It’s About Time: A New Perspective on Chronological Files

February 17, 2020

In today’s article, rather than highlight a specific topic or item, I decided to discuss an entire series, or grouping of materials. When the National Association of Manufacturers collection first came to Hagley in 1973 it had two large chunks of material – what today is Series I and Series II. These files were maintained across all departments and offices in one central location, however, they were maintained in two very different ways. Series I is arranged thematically or topically. For example, awards, NAM policy committees, radio and TV, and women’s clubs. Series II is arranged chronologically, covering 1947 to 1973, with each item being given a unique number. For instance, 64-106 would be the 106th item from 1964. The NAM maintained a card catalog to make the chronological files accessible (below). Without these index cards, it would be nearly impossible to find the document you are looking for.
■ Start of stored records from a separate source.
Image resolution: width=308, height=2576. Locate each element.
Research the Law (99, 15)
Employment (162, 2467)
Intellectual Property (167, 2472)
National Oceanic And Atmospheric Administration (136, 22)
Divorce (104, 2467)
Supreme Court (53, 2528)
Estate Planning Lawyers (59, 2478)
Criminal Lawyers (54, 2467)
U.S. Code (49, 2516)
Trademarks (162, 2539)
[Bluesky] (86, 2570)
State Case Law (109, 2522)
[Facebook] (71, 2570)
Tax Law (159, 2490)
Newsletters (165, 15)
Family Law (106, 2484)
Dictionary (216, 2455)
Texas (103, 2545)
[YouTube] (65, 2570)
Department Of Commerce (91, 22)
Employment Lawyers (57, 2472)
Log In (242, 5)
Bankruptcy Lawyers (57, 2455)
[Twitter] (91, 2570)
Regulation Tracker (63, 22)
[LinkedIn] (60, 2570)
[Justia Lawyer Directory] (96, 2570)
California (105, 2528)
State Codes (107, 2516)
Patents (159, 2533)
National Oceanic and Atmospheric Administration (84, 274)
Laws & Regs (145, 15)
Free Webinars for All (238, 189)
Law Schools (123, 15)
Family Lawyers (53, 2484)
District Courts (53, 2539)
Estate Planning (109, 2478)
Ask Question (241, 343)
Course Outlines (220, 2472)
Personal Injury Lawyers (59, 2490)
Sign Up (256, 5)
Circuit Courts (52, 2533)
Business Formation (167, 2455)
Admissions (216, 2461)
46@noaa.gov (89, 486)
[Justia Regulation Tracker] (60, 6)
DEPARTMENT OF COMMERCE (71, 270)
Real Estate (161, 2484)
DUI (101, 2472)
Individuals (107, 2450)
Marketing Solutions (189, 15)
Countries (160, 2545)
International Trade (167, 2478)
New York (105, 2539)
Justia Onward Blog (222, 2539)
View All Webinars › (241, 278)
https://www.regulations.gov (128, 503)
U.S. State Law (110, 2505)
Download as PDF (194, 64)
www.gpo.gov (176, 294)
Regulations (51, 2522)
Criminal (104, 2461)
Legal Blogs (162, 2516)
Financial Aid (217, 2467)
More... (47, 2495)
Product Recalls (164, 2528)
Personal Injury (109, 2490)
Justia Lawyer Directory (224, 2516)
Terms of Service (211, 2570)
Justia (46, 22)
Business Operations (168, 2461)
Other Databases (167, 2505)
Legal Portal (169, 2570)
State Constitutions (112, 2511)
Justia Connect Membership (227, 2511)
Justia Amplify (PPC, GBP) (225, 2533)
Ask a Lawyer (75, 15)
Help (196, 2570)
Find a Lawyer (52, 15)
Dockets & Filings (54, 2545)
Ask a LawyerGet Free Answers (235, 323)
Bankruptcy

Until now, Series II has essentially been inaccessible since the card catalog has not been available to researchers. When the collection re-opens later this year, Series II will once again be available with greater accessibility. “You keep mentioning greater accessibility, but what does that mean and how will you do it?” The card catalog has been rehoused from metal drawers to archival boxes that researchers will be able to request and search themselves.

There are a couple specific things I want to draw potential researchers’ attention to with the card catalog. The first is it will allow researchers to look up a specific name or format, rather than just topic (although that is also included). For example, in the photo below we see three different cards related to Ronald Reagan. One refers to an interview (57-991), while the other two will lead to speeches. It is also important to bear in mind that the chronological files only go to 1973 – 1974 and more recent are found in other series – therefore material from Reagan’s presidency will not be found here.

The second thing I want to mention is that most items are cross-referenced on multiple cards. In the photo below, we see “The customer will be boss” address given by Everett R. Smith in 1945 has a card for both the speech title and speaker’s name. Both cards also suggest looking at “Speeches – Smith, Everett R.” The Smith card lists two additional speeches given by Everett, which researchers could then look up and find in the chronological files.

My hope is that by gaining intellectual control over Series II, the material will be better utilized by researchers. The work and willingness to dig is still on the researchers, but we are providing a better ability to do that. And, perhaps when the question of “my grandfather spoke at a NAM meeting in 1956, do you have a copy of his speech?” arises, we will have a higher probability of finding it…as long as it happened before 1973.

Ashley Williams is the Project Archivist for the NAM Collection at Hagley Museum and Library.